By the end of 2015, however, I was pretty over it. The jittery steering meant there was no such thing as a relaxing drive in this monster and the lack of power from the 1973 1600cc engine meant it was more or less a liability on the highway. After completing our cheap car challenge and deciding to keep the Alfa, the Buggy's fate was sealed. After failing to sell it locally, I ended up listing it on eBay. After a little back and forth a gentleman from California bought it, wired me the cash, and had it picked up. Apparently the truck driver dropped it in some random parking lot about 2 hours from his house, so his first experience driving it was 2 hours, in the dark, up a twisty mountain road. I imagine he was not relaxed, but he made it and I never heard from him again. (Which is how I like it.)
I didn't hate the buggy, it just... wasn't the right car for me. Despite enjoying how much people loved it, I hated having to wave back at people all the time, lest I look like a jerk. The steering and and lack of power meant it was never actually fun to drive. I found myself driving it more out of obligation than desire, and that isn't right. Ultimately it was a good experience and one that I am glad is over.
Will I ever own another German car?
Oh probably. It isn't like they're going to stop making them.

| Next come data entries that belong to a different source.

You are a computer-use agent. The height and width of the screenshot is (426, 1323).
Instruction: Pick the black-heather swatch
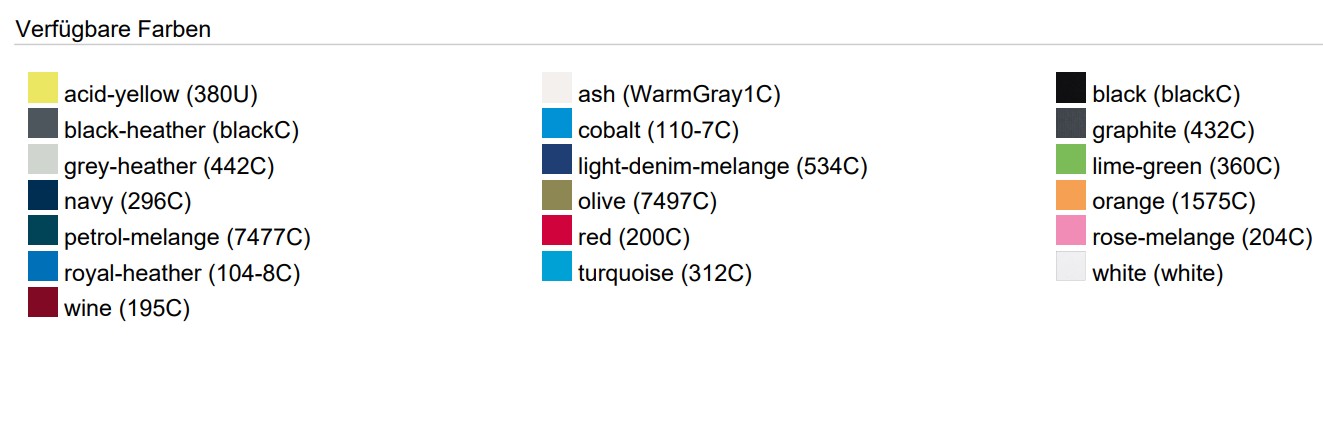click(43, 124)
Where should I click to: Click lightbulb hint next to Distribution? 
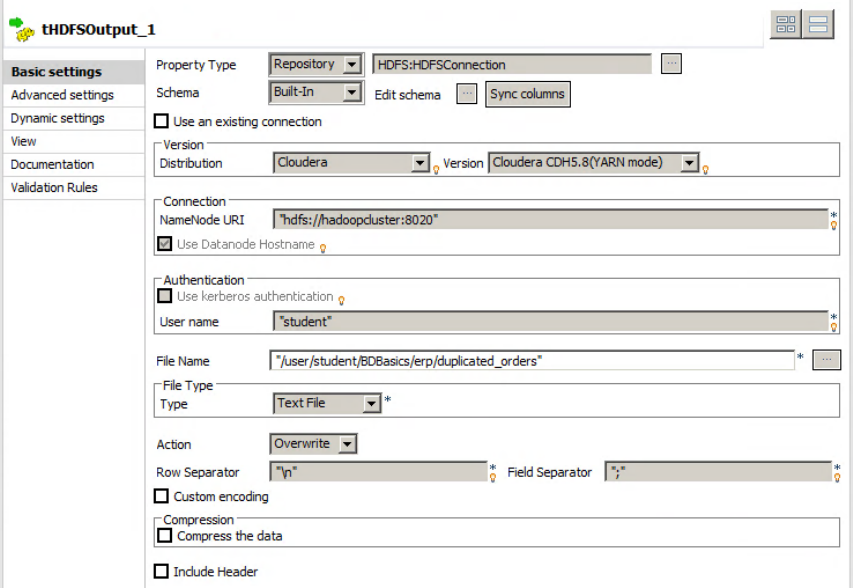(x=437, y=168)
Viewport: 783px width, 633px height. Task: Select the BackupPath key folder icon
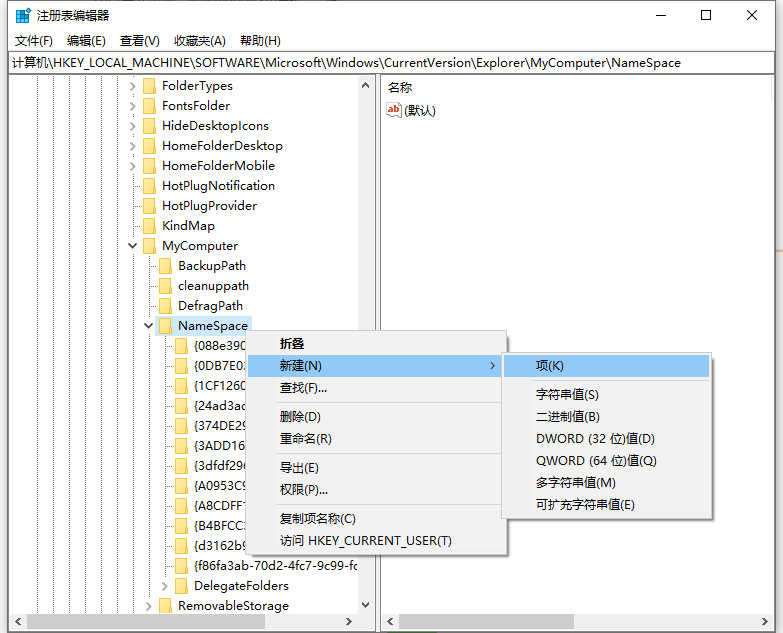click(x=165, y=266)
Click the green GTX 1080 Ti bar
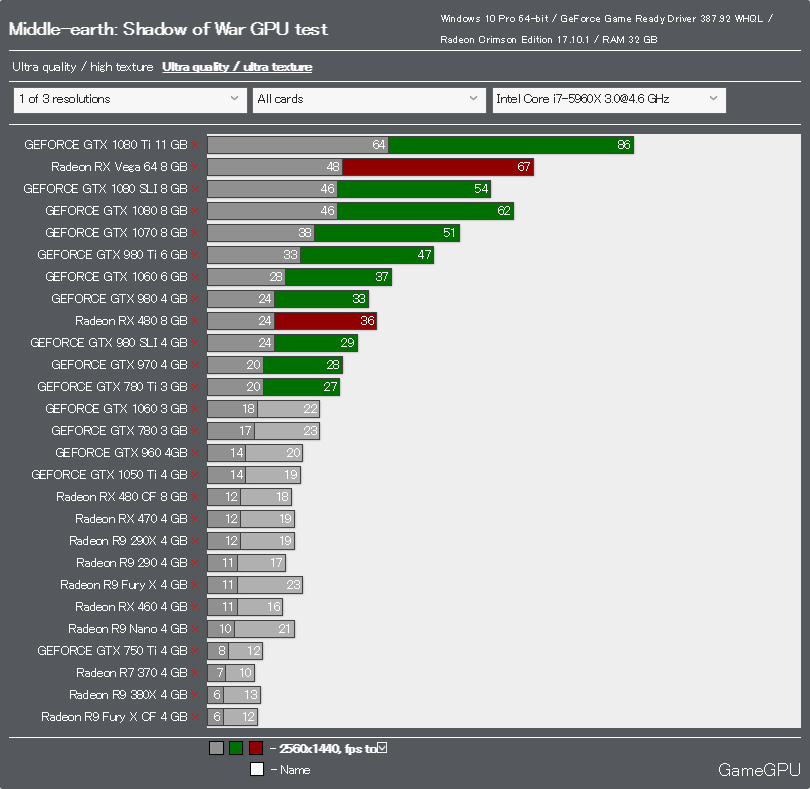Image resolution: width=810 pixels, height=789 pixels. coord(510,145)
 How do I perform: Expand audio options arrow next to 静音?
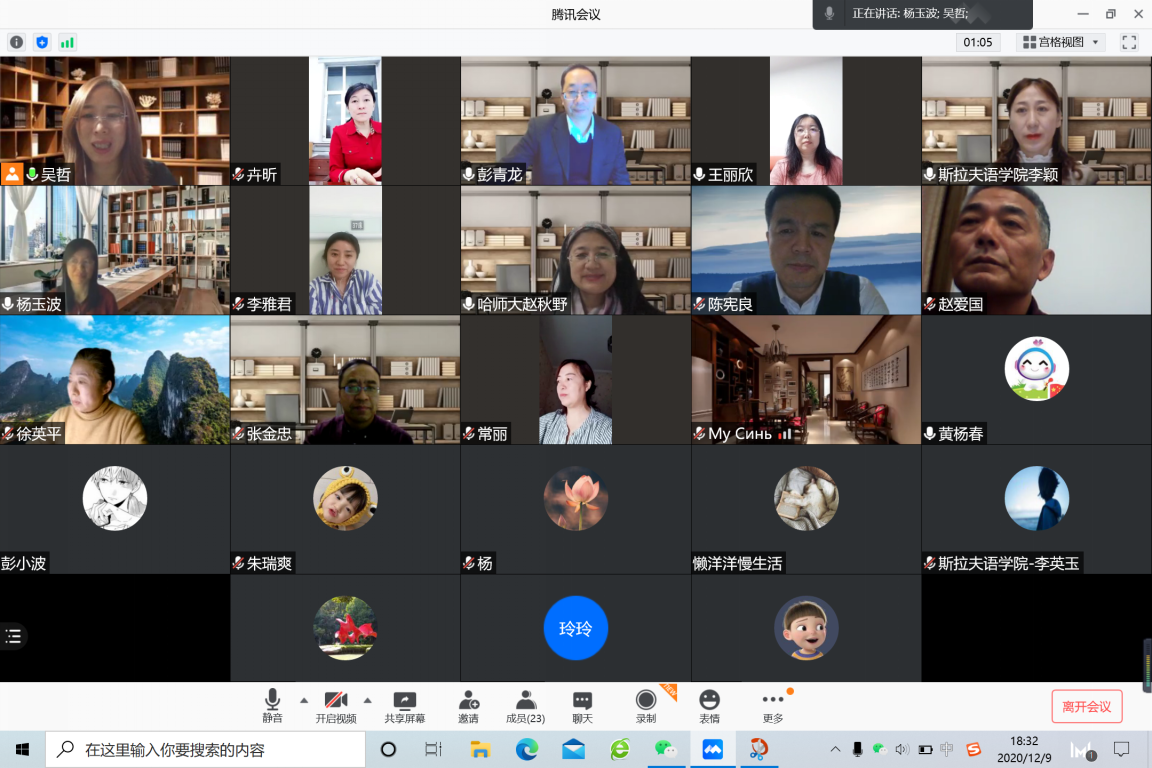304,700
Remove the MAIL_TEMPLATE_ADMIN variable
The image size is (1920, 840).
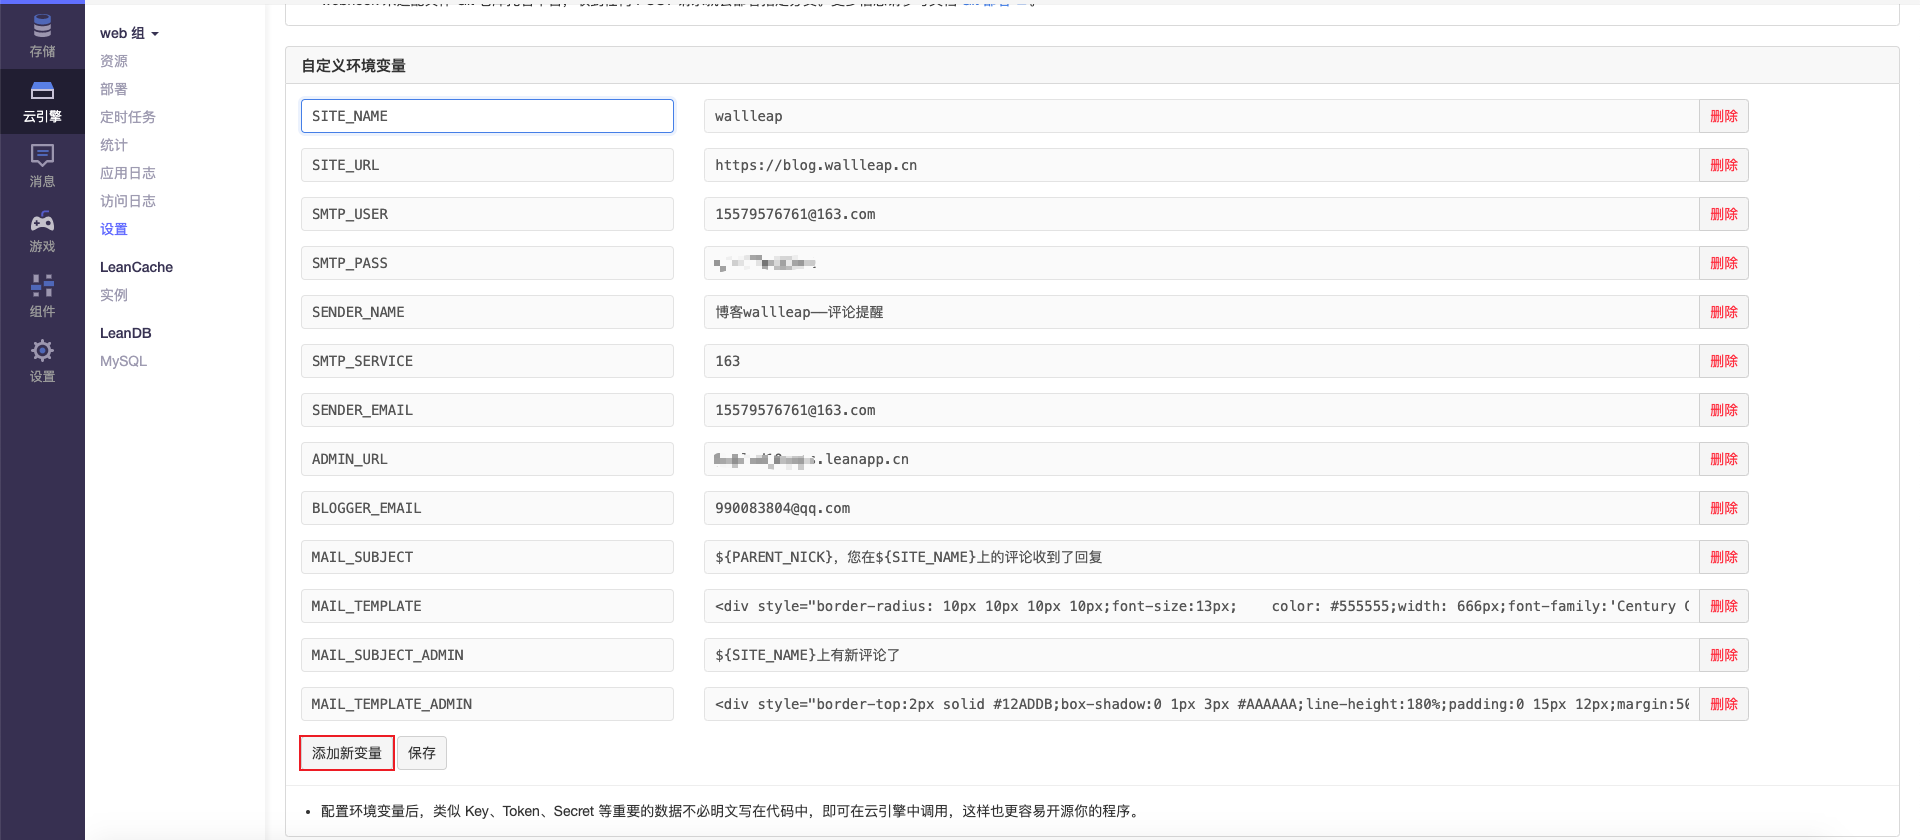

I might even buy another Beetle, though their steady price increase over the last few years may torpedo that plan. Ultimately, I am happy with my random fleet as-is, for now, and will take my next German if and when it comes. I did ask for right of first refusal when my friend sells his tuned manual Golf TDI, so who knows?
In the mean time I'll remember the beer runs and surprising practicality of the car and try to forget all the bad things. I hope it is enjoying California.